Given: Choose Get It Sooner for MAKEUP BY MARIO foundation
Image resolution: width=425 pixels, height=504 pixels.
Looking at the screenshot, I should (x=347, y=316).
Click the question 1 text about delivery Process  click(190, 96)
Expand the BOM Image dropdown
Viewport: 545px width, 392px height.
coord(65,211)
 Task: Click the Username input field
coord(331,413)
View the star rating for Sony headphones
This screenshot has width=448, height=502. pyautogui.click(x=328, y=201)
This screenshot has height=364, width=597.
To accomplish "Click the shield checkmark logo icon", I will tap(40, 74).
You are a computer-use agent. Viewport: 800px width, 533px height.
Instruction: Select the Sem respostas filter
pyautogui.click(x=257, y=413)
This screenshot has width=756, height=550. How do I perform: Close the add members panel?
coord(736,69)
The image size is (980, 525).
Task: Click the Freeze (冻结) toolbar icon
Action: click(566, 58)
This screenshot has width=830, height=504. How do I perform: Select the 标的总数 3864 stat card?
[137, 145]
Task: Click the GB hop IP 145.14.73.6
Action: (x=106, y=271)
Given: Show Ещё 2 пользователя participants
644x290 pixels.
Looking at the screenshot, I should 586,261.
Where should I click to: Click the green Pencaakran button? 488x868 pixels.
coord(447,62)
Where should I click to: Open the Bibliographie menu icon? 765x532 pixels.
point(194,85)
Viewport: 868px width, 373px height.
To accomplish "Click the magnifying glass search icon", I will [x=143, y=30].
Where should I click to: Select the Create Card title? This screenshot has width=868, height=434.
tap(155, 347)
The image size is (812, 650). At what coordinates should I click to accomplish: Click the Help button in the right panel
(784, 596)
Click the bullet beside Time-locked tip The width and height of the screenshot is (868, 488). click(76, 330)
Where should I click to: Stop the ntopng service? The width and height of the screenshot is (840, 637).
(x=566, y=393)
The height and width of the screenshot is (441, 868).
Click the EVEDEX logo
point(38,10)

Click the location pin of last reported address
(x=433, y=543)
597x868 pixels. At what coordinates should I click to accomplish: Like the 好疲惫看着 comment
········
**What the task asks**
All lines from the one containing "Click the EVEDEX logo" through the end of the listing must be transcribed exactly. No other lines belong in the answer.

**Response below**
Click the EVEDEX logo
point(38,10)

Click the location pin of last reported address
(x=433, y=543)
597x868 pixels. At what coordinates should I click to accomplish: Like the 好疲惫看着 comment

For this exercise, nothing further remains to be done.